Zweiter Bürgermeister Jonas Glüsenkamp spricht mit Mountainbikern beim Ortstermin.
Foto: Stadtarchiv Bamberg/Sina Schraudner
Bamberg – Viele Mountainbikewege musste die Stadt Bamberg bereits entfernen. Immer wieder tauchten neue auf. Jetzt gibt es eine Lösung für das Problem.

Die Stadt Bamberg geht im Kampf gegen illegale Mountainbikepfade in den Wäldern gemeinsam mit den Staatsforsten neue Wege. Nachdem in der Vergangenheit viele illegal angelegte Trails entfernt werden mussten, um Natur und Menschen im Wald zu schützen, sind nun an fest definierten Stellen legale Strecken unter Zustimmung der Staatsforsten und finanziell gefördert von der Stadt angelegt worden.

„Wir wollen damit das Katz-und-Maus-Spiel aus Entfernung von Strecken und gleichzeitigem illegalen Neubau beenden“, sagt Zweiter Bürgermeister und Umweltreferent Jonas Glüsenkamp. Die Situation an den Hängen unterhalb der Altenburg sei insbesondere während der Corona-Pandemie, als Spaziergänge und Radeln im Wald zwei von wenigen möglichen Freizeitaktivitäten waren, zunehmend nicht mehr tragbar gewesen. Immer wieder sei es zu Konflikten zwischen Bikern und Fußgängern gekommen.

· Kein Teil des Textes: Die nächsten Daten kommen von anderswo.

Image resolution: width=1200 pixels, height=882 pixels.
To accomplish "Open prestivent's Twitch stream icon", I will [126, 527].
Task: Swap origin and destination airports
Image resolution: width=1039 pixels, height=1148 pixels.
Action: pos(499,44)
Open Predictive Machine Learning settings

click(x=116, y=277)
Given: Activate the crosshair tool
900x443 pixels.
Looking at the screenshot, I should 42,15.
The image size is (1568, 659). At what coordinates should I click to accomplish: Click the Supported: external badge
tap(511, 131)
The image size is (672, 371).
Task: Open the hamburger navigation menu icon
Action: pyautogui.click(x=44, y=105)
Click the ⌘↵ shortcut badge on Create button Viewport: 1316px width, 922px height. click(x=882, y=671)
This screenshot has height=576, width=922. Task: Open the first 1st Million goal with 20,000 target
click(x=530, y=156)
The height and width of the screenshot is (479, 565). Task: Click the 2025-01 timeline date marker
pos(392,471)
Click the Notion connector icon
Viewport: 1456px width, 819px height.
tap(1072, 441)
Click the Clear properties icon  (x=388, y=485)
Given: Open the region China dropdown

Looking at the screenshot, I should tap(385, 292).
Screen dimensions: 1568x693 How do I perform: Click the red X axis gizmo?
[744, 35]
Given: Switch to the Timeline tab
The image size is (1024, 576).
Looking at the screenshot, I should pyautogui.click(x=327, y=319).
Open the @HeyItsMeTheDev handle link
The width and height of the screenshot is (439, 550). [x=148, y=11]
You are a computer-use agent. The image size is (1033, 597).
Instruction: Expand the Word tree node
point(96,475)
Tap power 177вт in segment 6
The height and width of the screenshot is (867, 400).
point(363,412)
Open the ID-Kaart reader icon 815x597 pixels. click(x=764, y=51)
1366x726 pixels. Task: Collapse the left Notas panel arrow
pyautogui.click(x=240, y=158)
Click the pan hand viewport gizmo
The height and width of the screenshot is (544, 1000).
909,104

Mehrere Fahrstrecken am Michaelsberg

Für die Mountainbikeszene sind seit kurzem am Michaelsberg mehrere Fahrstrecken legal nutzbar. Glüsenkamp dankte für das ehrenamtliche Engagement der Sportler, die sichere und genehmigte Trails errichtet haben: „Wir wollen auch einmal mutig etwas Neues wagen und starten in ein Experiment. Das Angebot von legalen Strecken soll dazu führen, dass keine neuen illegalen Strecken entstehen.“ Die Strecken wurden unter anderem mit Geldern aus dem Unterstützungsfonds II der Stadt Bamberg ermöglicht.